# Re-planting old Vineyard



## nephils (Mar 24, 2016)

Hello.

A couple of years ago I purchased a home with 6 acres and a small .25 acre vineyard, which originally had about 200 vines. The previous owners built the vineyard in the 80's and I'm not sure what the grapes are. A neighbor said concord, and ives, and i know there are some whites. The problem is that they are all mixed up, except for the first row, which I'm almost positive is all concord.

When I bought the place the grapes had not been pruned in about 5 years. There are many multi-trunked vines (same roots) spread out about 4 feet apart, create "2 vines". I ended up heading a lot of them because of position, condition, etc.
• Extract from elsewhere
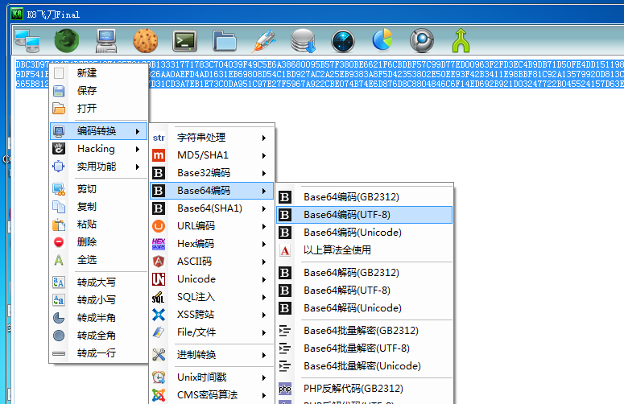This screenshot has height=404, width=624.
Task: Click 保存 in the context menu
Action: [87, 91]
The trellis is in terrible shape, most posts are rotting and wires are crumbling or sagging to the point of being worthless. The good thing is, caring for the vines has been good practice and great for learning.

My goal is to grow quality grapes on a small scale and make my own wine, and see where it leads. I'd like to plant a properly spaced/organized vineyard of a few varieties that I like. This year I started removing some of the existing vines and trellis posts/wires. The remaining vines that were in decent shape have been pruned, but many were cut close to the ground. I know for sure that the first row is all concord, and that's the least ideal variety for me, so I was considering just ripping out the first row and replanting with petit verdot/cab franc. (about 20 each)

Some questions I have are:

Does it make sense to start replanting and re-trellising one row/section at a time, or is it best to just rip them all out and start over? Being that this is only my third season of caring for the mature vines, I feel like I'd rather do smaller trials with my desired varieties to make sure they work, yet I feel much less organized if I don't start with a clean slate. 

Also, If I rip out a few vines here and there, can a new bare-rooted 1-year vine be immediately planted in the same spot or nearby? Given that the current vine spacing is erratic, new vines would end up in different spots.

Sorry this is a little all over the place, I don't have a lot of agricultural/farming experience, or big ground engaging equipment aside from a PTO 4-ft rototiller that I haven't used yet!

Thanks in advance for any advice.


----------



## WVMountaineerJack (Mar 24, 2016)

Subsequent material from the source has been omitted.